* PROBLEM TO SOLVE *
Go through the listing and return every line with "profile" in it.
-------------------------
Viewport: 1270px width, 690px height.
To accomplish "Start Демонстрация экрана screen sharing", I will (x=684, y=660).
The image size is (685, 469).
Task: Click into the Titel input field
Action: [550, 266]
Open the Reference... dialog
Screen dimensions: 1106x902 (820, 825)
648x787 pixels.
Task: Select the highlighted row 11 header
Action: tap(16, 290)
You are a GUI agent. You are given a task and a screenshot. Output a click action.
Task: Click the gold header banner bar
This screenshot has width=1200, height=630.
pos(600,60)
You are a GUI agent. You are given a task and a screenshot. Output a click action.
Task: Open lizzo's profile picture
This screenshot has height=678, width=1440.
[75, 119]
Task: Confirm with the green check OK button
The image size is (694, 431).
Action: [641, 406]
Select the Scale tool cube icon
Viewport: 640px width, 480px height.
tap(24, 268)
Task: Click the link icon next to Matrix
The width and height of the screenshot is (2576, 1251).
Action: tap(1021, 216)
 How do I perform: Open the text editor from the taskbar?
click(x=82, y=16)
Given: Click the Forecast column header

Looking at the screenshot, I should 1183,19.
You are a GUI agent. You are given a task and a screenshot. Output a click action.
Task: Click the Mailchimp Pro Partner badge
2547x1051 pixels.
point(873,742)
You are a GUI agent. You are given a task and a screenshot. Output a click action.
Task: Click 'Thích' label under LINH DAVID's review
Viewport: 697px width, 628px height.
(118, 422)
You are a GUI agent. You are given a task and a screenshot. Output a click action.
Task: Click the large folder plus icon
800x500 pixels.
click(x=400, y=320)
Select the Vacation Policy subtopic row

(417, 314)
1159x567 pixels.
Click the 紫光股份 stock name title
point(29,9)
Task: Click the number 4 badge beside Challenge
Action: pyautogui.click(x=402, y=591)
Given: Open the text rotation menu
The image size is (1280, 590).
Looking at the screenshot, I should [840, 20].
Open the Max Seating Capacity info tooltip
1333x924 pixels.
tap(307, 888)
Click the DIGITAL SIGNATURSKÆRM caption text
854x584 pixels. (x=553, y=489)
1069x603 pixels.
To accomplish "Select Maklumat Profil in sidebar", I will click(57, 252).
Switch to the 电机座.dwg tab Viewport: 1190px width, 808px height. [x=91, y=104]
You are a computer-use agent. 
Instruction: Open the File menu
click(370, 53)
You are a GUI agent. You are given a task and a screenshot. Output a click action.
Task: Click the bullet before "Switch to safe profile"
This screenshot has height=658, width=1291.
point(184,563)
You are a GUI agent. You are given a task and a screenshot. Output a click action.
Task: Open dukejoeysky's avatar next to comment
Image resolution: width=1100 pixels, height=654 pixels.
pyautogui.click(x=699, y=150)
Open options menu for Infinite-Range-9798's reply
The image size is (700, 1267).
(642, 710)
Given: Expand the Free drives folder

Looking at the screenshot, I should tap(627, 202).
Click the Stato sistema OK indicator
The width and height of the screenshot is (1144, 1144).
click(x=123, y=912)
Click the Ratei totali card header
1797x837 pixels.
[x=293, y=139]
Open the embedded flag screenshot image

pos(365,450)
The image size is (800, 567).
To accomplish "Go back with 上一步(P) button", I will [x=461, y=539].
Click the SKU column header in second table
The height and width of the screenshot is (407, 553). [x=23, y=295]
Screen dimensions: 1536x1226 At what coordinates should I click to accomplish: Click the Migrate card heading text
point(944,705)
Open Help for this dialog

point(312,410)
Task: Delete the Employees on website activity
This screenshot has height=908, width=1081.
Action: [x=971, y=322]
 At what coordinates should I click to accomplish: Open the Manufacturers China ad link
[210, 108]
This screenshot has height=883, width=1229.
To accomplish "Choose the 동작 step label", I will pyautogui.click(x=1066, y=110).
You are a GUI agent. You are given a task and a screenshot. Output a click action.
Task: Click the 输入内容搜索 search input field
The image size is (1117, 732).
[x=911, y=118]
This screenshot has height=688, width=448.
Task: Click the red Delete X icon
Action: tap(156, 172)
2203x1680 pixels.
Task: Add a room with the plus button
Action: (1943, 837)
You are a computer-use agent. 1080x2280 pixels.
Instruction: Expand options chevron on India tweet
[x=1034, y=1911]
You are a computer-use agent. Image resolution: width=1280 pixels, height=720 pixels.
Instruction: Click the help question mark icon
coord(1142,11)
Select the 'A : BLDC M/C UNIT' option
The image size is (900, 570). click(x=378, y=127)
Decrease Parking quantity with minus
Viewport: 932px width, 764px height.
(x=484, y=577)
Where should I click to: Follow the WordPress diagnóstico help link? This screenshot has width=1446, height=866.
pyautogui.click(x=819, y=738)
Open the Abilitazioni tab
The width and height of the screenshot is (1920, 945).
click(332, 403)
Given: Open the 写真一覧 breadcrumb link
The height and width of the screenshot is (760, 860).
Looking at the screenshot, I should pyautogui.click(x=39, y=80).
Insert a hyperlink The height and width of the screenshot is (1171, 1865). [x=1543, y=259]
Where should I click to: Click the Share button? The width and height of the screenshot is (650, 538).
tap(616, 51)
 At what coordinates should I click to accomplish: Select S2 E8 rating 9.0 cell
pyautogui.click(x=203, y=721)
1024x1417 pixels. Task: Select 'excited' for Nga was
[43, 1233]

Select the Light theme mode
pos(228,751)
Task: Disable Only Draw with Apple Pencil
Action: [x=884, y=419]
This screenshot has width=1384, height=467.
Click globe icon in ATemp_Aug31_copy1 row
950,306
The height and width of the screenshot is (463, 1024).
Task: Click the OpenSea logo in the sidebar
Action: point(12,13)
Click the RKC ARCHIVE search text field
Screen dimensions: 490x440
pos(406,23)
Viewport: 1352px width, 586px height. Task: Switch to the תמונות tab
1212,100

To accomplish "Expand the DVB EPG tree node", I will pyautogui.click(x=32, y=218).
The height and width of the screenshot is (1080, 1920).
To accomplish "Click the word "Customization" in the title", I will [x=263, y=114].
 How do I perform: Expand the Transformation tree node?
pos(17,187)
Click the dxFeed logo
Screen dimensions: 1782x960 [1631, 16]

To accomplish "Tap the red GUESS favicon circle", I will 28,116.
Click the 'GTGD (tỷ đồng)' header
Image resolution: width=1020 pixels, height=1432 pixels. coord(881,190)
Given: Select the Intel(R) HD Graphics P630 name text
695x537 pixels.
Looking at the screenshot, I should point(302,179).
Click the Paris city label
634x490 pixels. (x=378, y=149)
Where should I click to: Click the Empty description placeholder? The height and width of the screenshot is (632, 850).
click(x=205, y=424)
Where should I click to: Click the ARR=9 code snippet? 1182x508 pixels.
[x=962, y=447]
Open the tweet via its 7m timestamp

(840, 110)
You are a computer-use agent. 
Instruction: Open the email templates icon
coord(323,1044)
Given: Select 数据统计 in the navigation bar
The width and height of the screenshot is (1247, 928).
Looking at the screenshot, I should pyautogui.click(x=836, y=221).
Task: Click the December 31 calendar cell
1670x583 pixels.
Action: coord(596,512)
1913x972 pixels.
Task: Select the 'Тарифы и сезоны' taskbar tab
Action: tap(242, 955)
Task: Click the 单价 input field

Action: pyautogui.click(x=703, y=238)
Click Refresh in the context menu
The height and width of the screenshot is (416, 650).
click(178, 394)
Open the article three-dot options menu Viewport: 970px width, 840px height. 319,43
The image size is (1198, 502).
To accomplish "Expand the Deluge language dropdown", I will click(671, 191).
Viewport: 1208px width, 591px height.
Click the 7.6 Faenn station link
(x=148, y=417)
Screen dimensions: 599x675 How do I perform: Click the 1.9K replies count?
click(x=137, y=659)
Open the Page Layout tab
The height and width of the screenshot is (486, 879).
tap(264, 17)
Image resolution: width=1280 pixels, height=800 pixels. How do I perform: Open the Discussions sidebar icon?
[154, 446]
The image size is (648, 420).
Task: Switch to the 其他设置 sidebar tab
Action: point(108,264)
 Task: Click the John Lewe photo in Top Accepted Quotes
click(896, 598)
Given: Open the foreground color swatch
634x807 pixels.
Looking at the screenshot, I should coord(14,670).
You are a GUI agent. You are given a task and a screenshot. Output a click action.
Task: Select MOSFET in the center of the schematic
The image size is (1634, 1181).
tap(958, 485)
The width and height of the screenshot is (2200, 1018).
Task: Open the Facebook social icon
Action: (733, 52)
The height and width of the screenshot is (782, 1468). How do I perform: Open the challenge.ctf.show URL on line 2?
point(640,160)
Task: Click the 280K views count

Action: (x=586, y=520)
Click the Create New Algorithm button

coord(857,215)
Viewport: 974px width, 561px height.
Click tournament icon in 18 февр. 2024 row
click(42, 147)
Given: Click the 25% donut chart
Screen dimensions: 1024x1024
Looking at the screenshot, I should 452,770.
-------------------------
* RESPONSE FOR THIS EXERCISE *
Task: Open lizzo's profile picture
Task: Click the bullet before "Switch to safe profile"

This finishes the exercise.